Keratoacanthomas are a variant of squamous cell carcinoma which are characterized by rapid progression, a crateriform appearance and sometimes spontaneous resolution. Some dermatologists, such as those I met in France, consider them NOT to be SCCs, but almost without exception here in the U.S. we do consider them to be SCCs. In fact, all of our pathologists report them as "Squamous cell carcinoma, keratoacanthoma type."
Although the splitters among us will describe multiple variants of KAs, they really come in the solitary and the multiple eruptive varieties. We have all seen the patients who get numerous KAs on the legs and arms, and go through periods where they grow lots of them in a short timeframe.
I presented this patient at Grand Rounds at Saint-Louis, and the French trained docs all insisted (after reviewing photomicrographs of the glassy eosinophilic cytoplasm characteristic of KAs) this was a keratoacanthoma, not an SCC and that it should, by nature, involute. Their enthusiasm for this theory waned when I told them the patient died from the tumor via metastases to the brain.

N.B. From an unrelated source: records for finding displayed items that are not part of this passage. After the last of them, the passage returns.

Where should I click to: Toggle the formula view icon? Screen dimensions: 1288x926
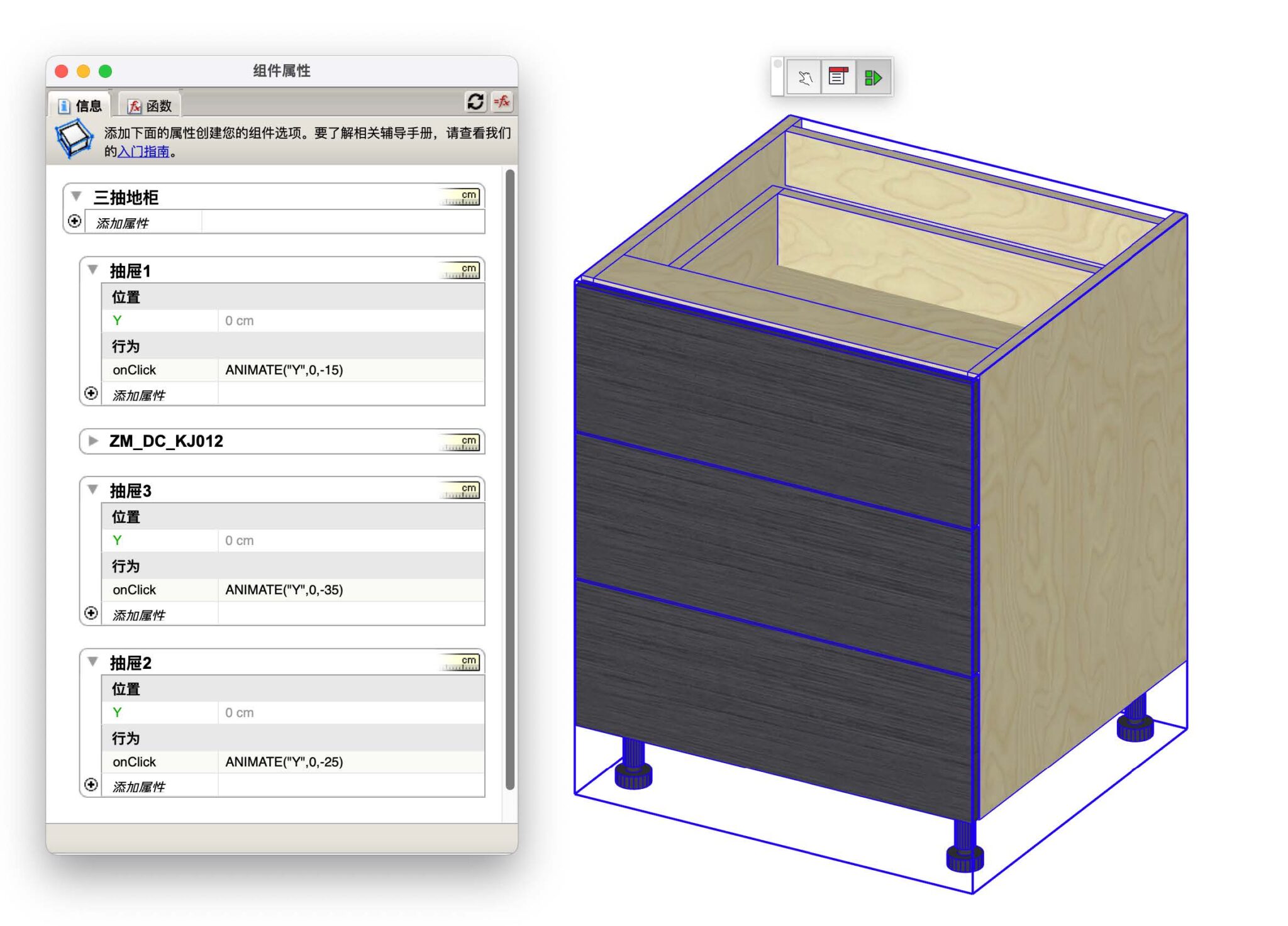502,102
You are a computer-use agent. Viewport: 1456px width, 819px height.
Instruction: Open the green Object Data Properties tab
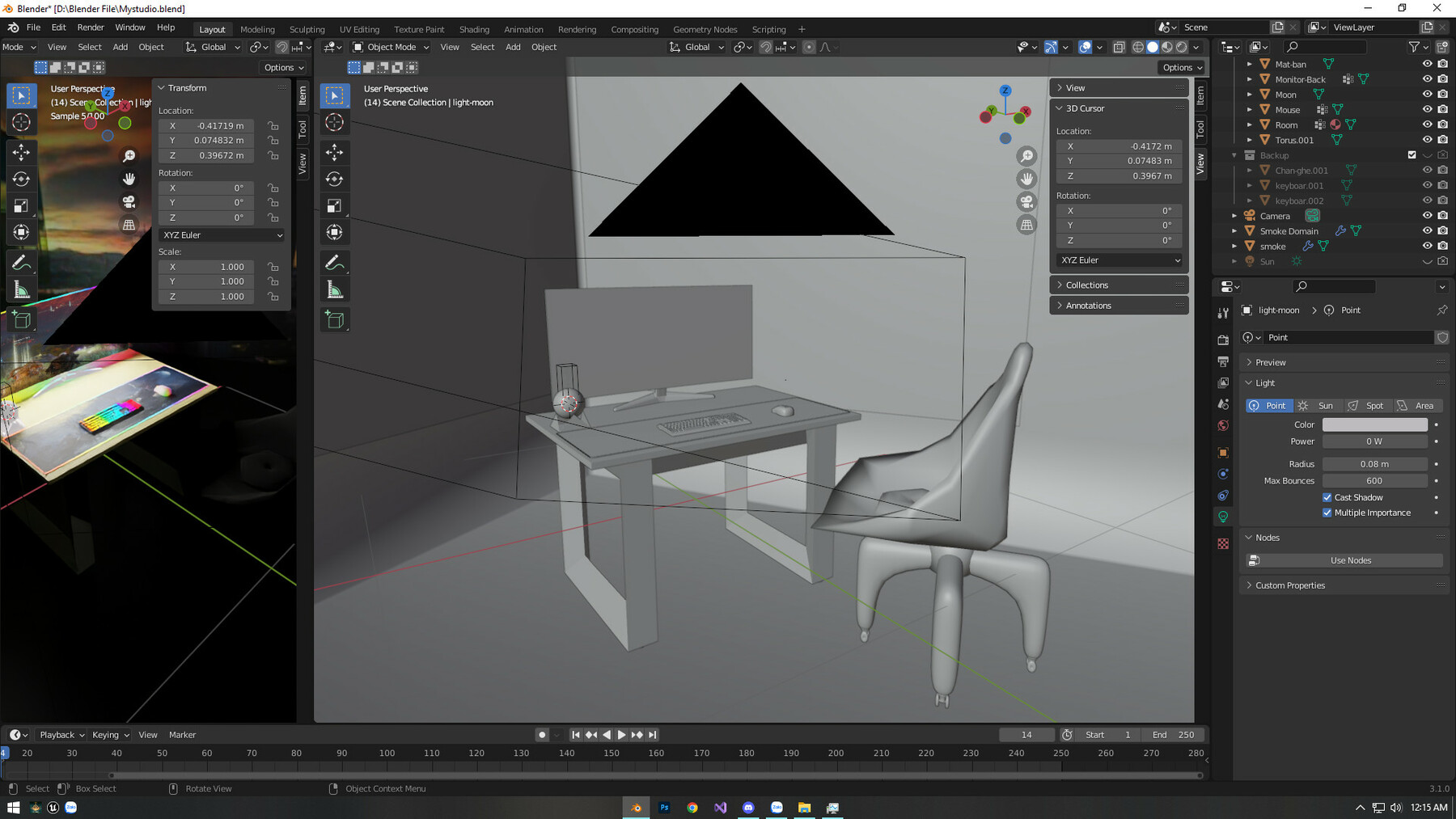1223,515
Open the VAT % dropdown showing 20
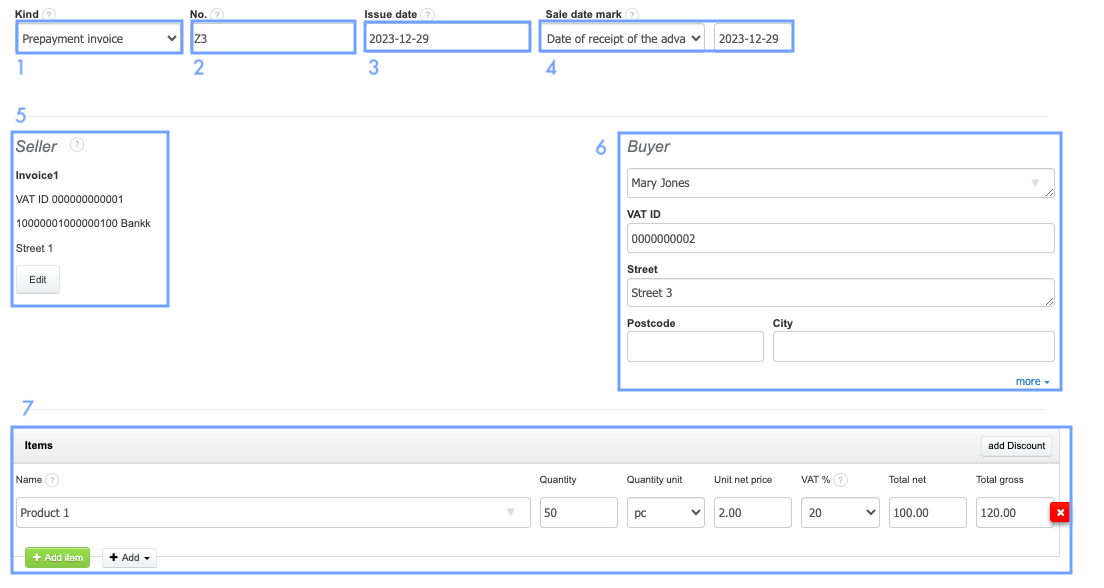 tap(840, 513)
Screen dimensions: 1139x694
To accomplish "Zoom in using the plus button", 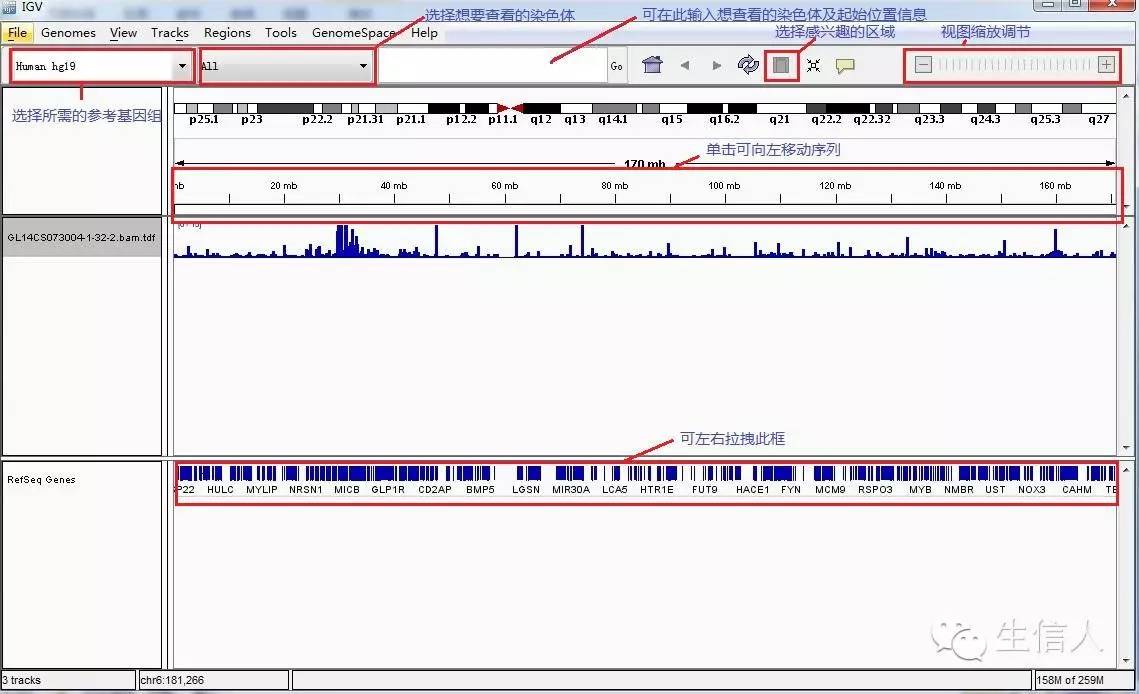I will tap(1105, 65).
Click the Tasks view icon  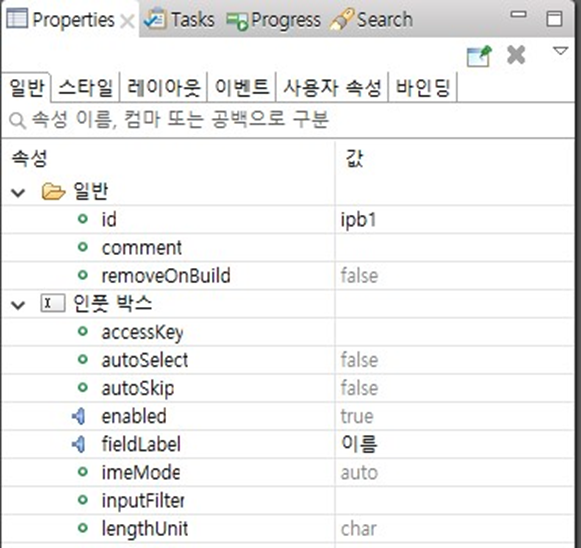click(155, 19)
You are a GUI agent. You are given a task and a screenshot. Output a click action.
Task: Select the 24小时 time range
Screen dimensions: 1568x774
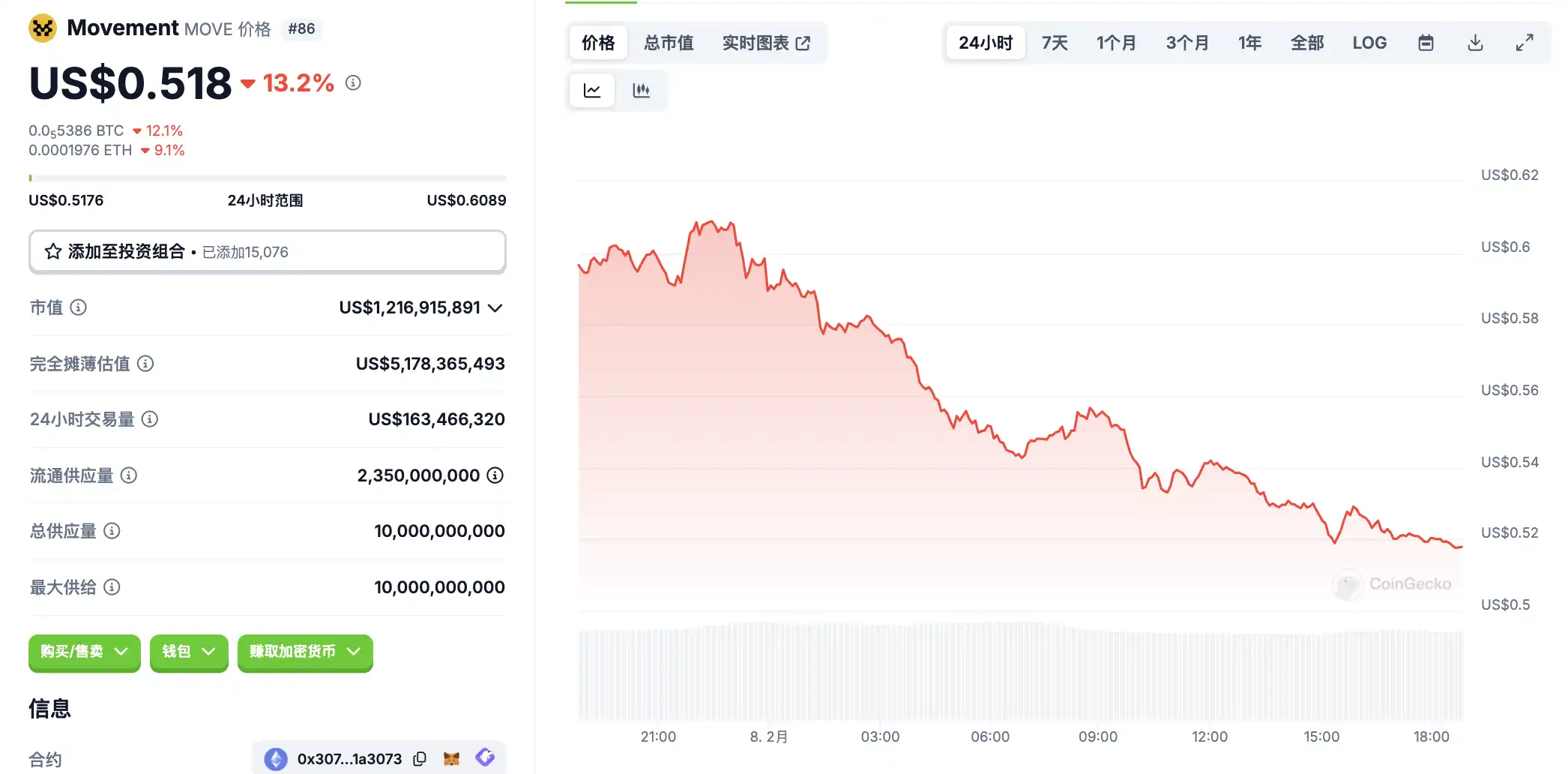click(985, 43)
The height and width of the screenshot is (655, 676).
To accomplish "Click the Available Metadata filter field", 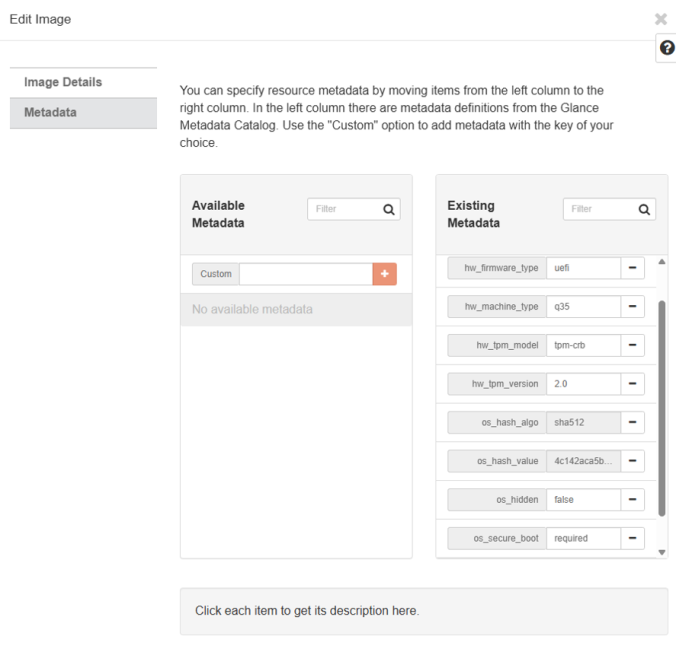I will [x=343, y=209].
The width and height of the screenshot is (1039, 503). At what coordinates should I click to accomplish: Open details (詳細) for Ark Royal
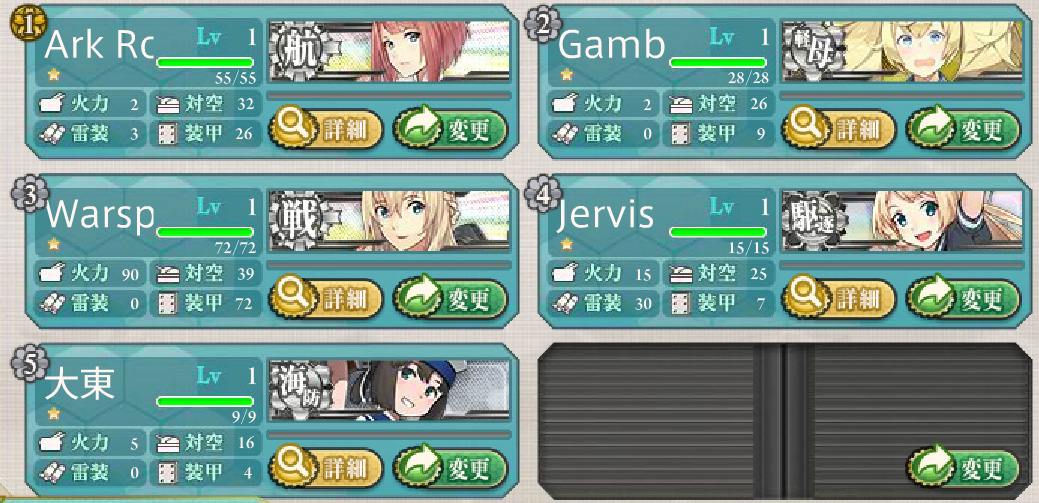pos(326,129)
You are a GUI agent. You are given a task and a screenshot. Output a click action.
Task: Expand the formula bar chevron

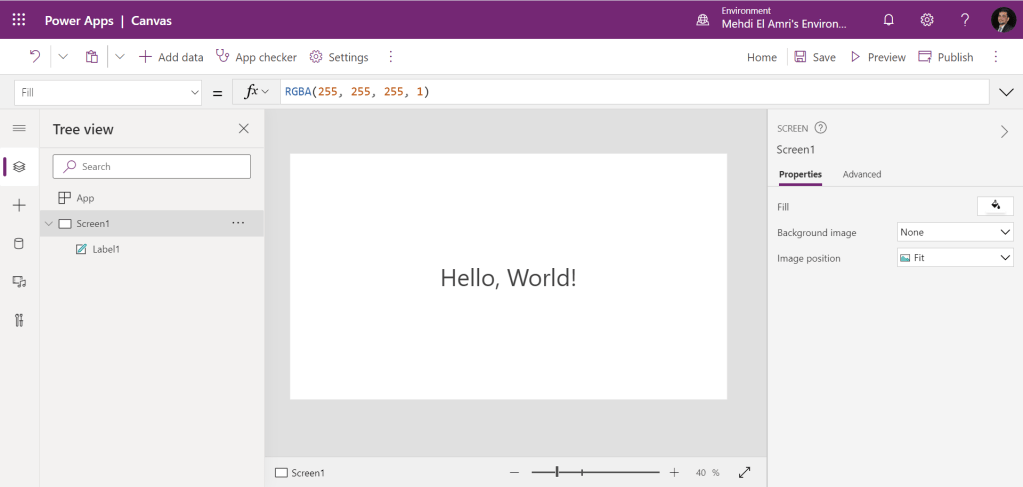1006,92
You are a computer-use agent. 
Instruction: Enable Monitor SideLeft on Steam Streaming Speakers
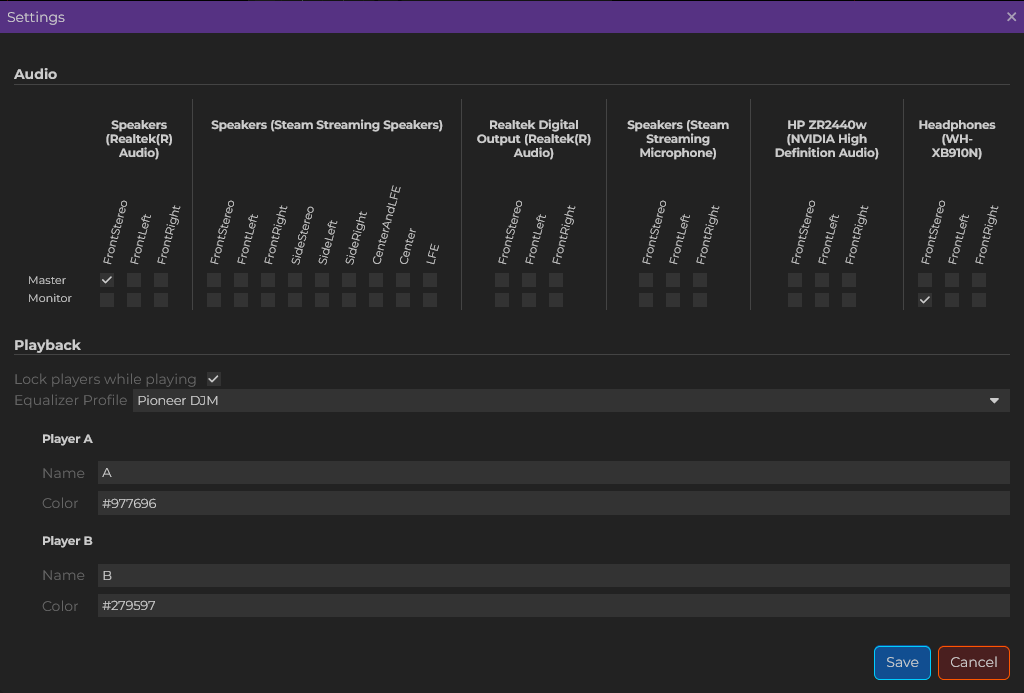[x=322, y=300]
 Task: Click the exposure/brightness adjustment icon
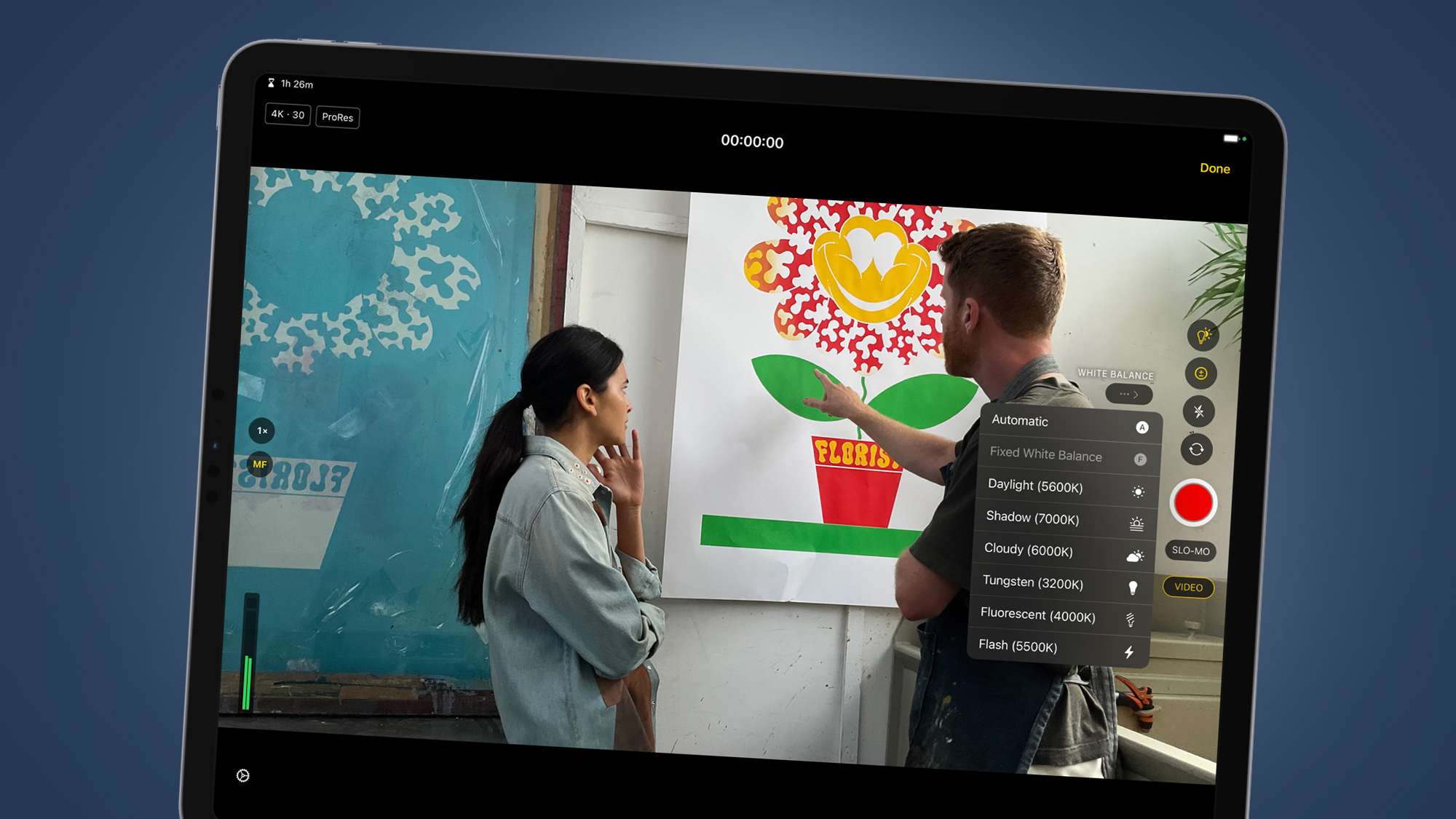coord(1201,373)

The reason this lesion was so large was that the patient was a member of a religion which proscribed the use of transfusions, and even though the Mohs team assured her she wouldn’t need one, she refused to go under the knife until it was way too late. The only thing she consented to was intralesional bleomycin, which did nothing.
How could you be sure this was not a giant BCC? First, the BCCs are generally glassy or waxy at the edges, or a little translucent if nodular. Second, if they are that large, they are not exophytic but are eroded. Third, the induction of blood vessels would be much more brisk than this KA. Fourth, BCCs don’t have that keratotic core.